◆ **Brief**: Pull out each line of the items below that contains the string "Describe". Case counts.
-- Data for processing follows --
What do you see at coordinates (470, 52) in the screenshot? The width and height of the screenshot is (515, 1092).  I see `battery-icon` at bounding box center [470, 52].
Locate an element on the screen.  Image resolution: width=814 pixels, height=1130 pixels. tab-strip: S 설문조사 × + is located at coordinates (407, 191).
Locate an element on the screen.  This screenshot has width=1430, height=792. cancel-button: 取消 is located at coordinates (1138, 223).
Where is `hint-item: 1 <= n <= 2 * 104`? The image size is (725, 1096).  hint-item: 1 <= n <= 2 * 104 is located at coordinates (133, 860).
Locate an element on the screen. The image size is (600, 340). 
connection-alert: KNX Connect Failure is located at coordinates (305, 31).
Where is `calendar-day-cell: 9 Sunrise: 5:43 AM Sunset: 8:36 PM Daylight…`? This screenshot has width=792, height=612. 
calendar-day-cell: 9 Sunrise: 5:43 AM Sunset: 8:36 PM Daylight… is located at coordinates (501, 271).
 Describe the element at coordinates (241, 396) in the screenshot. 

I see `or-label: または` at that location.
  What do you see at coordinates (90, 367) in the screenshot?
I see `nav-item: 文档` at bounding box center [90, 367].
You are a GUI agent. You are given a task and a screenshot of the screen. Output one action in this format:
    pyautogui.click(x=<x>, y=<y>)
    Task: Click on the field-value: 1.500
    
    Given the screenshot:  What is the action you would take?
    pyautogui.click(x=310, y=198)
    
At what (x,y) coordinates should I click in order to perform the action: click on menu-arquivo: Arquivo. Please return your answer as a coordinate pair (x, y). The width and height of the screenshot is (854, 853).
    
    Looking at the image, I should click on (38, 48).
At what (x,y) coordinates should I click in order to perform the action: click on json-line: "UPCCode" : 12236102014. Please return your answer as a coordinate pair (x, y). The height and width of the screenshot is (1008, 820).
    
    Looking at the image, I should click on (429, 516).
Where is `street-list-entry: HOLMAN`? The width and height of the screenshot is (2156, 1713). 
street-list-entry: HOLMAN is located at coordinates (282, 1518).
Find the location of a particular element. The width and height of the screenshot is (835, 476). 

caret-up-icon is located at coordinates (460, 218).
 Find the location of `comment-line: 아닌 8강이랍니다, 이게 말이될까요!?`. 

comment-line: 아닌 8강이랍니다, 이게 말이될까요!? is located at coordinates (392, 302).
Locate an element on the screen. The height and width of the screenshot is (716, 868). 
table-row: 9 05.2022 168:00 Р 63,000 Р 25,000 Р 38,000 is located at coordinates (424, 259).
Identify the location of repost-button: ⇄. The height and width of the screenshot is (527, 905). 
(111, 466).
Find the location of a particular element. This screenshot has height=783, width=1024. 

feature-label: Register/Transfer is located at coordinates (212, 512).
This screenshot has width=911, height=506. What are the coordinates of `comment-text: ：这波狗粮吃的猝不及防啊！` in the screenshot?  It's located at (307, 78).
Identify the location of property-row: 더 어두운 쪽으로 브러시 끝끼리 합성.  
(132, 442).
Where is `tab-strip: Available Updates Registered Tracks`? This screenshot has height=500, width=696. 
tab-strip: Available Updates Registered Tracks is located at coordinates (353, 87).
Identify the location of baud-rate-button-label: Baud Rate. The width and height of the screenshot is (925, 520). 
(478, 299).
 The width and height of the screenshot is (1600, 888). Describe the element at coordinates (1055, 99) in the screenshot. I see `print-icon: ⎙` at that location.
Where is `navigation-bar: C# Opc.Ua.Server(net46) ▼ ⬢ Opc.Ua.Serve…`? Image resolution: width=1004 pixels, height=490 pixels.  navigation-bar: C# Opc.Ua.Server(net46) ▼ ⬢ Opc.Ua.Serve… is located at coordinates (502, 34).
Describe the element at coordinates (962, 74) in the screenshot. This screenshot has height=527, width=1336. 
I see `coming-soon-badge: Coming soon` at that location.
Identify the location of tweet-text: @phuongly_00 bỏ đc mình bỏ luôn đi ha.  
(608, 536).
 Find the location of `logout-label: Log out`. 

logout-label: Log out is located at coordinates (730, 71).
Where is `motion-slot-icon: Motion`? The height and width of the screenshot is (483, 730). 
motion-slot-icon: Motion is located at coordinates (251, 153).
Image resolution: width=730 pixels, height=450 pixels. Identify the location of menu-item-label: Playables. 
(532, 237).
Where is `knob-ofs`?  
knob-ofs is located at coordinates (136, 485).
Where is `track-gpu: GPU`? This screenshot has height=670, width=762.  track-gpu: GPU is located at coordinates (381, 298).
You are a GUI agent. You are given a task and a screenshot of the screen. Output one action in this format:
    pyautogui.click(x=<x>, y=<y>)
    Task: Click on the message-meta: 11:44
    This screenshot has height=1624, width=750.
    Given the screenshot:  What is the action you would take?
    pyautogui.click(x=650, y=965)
-- Data for processing concluded --
◆ **Answer to the exercise**:
 Describe the element at coordinates (241, 396) in the screenshot. 
 The width and height of the screenshot is (1600, 888). Describe the element at coordinates (1055, 99) in the screenshot. I see `print-icon: ⎙` at that location.
Describe the element at coordinates (962, 74) in the screenshot. This screenshot has height=527, width=1336. 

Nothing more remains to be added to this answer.